____ DATASET RECORDS
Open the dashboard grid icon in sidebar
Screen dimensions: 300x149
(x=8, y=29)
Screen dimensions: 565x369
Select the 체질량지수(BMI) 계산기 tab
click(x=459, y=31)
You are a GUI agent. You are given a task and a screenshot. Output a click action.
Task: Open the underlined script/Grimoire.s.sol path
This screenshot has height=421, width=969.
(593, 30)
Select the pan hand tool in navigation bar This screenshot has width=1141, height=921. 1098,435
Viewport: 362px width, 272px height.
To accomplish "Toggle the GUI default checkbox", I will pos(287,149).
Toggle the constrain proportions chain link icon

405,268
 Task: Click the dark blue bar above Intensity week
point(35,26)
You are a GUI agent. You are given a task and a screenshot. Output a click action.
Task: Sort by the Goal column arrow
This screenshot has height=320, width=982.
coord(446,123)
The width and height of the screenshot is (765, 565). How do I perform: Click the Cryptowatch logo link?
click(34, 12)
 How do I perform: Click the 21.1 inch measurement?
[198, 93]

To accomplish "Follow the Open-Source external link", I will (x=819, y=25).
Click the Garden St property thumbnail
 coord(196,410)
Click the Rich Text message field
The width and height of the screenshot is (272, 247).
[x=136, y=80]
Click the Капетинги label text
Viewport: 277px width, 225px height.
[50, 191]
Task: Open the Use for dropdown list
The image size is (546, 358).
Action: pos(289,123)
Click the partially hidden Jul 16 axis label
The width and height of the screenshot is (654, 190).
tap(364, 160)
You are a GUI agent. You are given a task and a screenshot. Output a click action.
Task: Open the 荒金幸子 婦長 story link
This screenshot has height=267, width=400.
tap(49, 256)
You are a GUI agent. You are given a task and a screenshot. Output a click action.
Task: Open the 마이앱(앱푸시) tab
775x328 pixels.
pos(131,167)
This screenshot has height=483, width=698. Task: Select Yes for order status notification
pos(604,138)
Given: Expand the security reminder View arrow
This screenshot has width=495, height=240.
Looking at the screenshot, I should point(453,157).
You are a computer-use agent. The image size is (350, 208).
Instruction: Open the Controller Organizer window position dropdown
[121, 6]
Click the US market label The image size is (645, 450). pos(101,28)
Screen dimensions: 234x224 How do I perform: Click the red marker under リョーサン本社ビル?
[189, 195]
________
» ABOUT THIS EXERCISE: Copy every line of the records word for word.

» SOLVED PROBLEM:
Open the dashboard grid icon in sidebar
Screen dimensions: 300x149
(x=8, y=29)
Screen dimensions: 565x369
Select the 체질량지수(BMI) 계산기 tab
click(x=459, y=31)
You are a GUI agent. You are given a task and a screenshot. Output a click action.
Task: Open the underlined script/Grimoire.s.sol path
This screenshot has height=421, width=969.
(593, 30)
Select the pan hand tool in navigation bar This screenshot has width=1141, height=921. 1098,435
Viewport: 362px width, 272px height.
To accomplish "Toggle the GUI default checkbox", I will pos(287,149).
Toggle the constrain proportions chain link icon

405,268
 Task: Click the dark blue bar above Intensity week
point(35,26)
You are a GUI agent. You are given a task and a screenshot. Output a click action.
Task: Sort by the Goal column arrow
This screenshot has height=320, width=982.
coord(446,123)
The width and height of the screenshot is (765, 565). How do I perform: Click the Cryptowatch logo link?
click(34, 12)
 How do I perform: Click the 21.1 inch measurement?
[198, 93]

To accomplish "Follow the Open-Source external link", I will (x=819, y=25).
Click the Garden St property thumbnail
 coord(196,410)
Click the Rich Text message field
The width and height of the screenshot is (272, 247).
[x=136, y=80]
Click the Капетинги label text
Viewport: 277px width, 225px height.
[50, 191]
Task: Open the Use for dropdown list
The image size is (546, 358).
Action: pos(289,123)
Click the partially hidden Jul 16 axis label
The width and height of the screenshot is (654, 190).
tap(364, 160)
You are a GUI agent. You are given a task and a screenshot. Output a click action.
Task: Open the 荒金幸子 婦長 story link
This screenshot has height=267, width=400.
tap(49, 256)
You are a GUI agent. You are given a task and a screenshot. Output a click action.
Task: Open the 마이앱(앱푸시) tab
775x328 pixels.
pos(131,167)
This screenshot has height=483, width=698. Task: Select Yes for order status notification
pos(604,138)
Given: Expand the security reminder View arrow
This screenshot has width=495, height=240.
Looking at the screenshot, I should point(453,157).
You are a computer-use agent. The image size is (350, 208).
Instruction: Open the Controller Organizer window position dropdown
[121, 6]
Click the US market label The image size is (645, 450). pos(101,28)
Screen dimensions: 234x224 How do I perform: Click the red marker under リョーサン本社ビル?
[189, 195]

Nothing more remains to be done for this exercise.